I Lakers hanno 4 spot attualmente liberi a roster, e la prossima priorità di mercato una volta aperta la free agency NBA (2 agosto) sarà rimettere sotto contratto Talen Horton-Tucker, Alex Caruso e forse anche Andre Drummond. Degli altri free agent attuali, il solo Markieff Morris potrebbe avere delle possibilità concrete di restare, il resto del roster sarà tutto da inventare.

E sarà da inventare con contratti al minimo salariale e con la sola eccezione salariale da 5.9 milioni di dollari concessa alle squadre al di sopra della soglia della luxury tax. E’ possibile che tale eccezione sia “riservata” per Drummond (la accetterà?), e se così non sarà, i Lakers dovranno giocarsi bene l’unica possibilità di trovare un buon giocatore sul mercato da mettere magari anche in quintetto base accanto al big three LeBron James-Anthony Davis-Russell Westbrook.

Il mercato dei “veterani al minimo” (QUI una lista di possibili arrivi) offrirà alcune occasioni, i rumors della vigilia della free agency parlano però di almeno due super-veterani pronti a volare a Los Angeles, due addizioni che seppur in là con gli anni alzerebbero il livello di talento medio del roster.

Stiamo parlando di Carmelo Anthony e Dwight Howard.

Dopo almeno tre anni di voci, pare sia giunto il momento di vedere in squadra assieme LeBron e Melo. Anthony ha 37 anni e sarà free agent dopo due buone stagioni a Portland, il suo 40.9% al tiro da tre punti nel 2020\21 serve come l’aria ai Lakers e difficilmente altre contender si butteranno su di lui: la strada pare abbastanza sgombra.

Per Brad Turner del Los Angeles Times, dopo una stagione passata a Philadelphia e il corto circuito dello scorso novembre con l’annuncio del ritorno ai Lakers, quindi la retromarcia e la firma con i Sixers, Dwight Howard vedrebbe di buon occhio un altro giro in maglia gialloviola.

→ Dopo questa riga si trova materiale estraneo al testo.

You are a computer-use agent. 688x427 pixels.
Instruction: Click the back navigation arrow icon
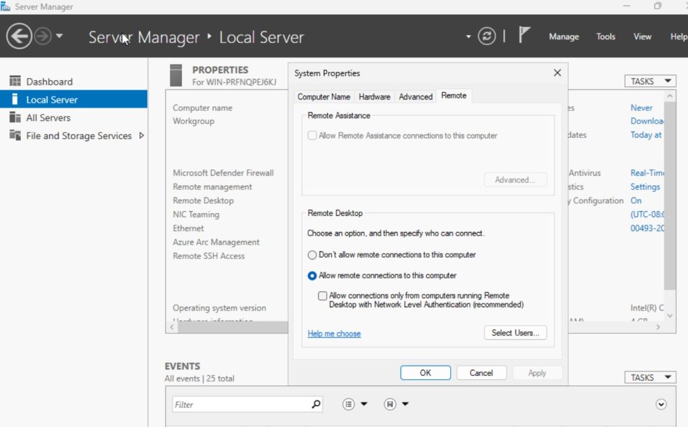(19, 36)
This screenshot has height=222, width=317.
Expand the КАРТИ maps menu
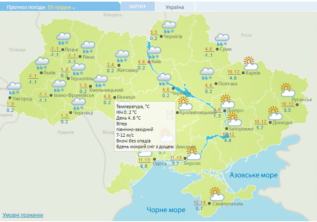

7 punti e 8.4 rimbalzi di media in stagione a Phila per Howard, sotto canestro i Lakers possono schierare oggi solo Marc Gasol alle spalle di Anthony Davis in attesa di conoscere il futuro di Andre Drummond. Soprattutto se Drummond dovesse lasciare, il ritorno di Howard diventerebbe una scelta logica.

Anche un altro ex Lakers è appena diventato free agent: Avery Bradley, parte del roster campione NBA nel 2020 (che scelse però per motivi personali di non giocare a Orlando), non resterà ai Rockets in ricostruzione e potrebbe tornare utile a diverse squadre, sebbene il suo 2020\21 sia stato condizionato da infortuni e Covid, e decisamente non all’altezza.

Due anni fa ai Lakers, Bradley fece bene (8.6 punti con il 36% al tiro da tre in 49 partite). non è da escludere un ritorno.

Un altro veterano di altissimo livello, Derrick Rose, sarà free agent e al momento le piste più battute sono quelle del rinnovo con i Knicks del coach e mentore Tom Thibodeau, oppure il romantico ritorno a Chicago con i Bulls. Chicago sta però trattando per Lonzo Ball, e con Tomas Satoransky ancora a roster e la necessità di rimettere sotto contratto Daniel Theis, lo spazio per riportare D-Rose nella Windy City potrebbe essere davvero poco.

Ai Lakers, Rose potrebbe invece giocare da sesto-settimo uomo alle spalle di Westbrook, ruolo che ha ricoperto con grande profitto a New York. In stagione Derrick Rose ha inoltre tirato con il 38.8% da tre punti, addirittura con il 41% in maglia Knicks dopo l’inizio ai Pistons.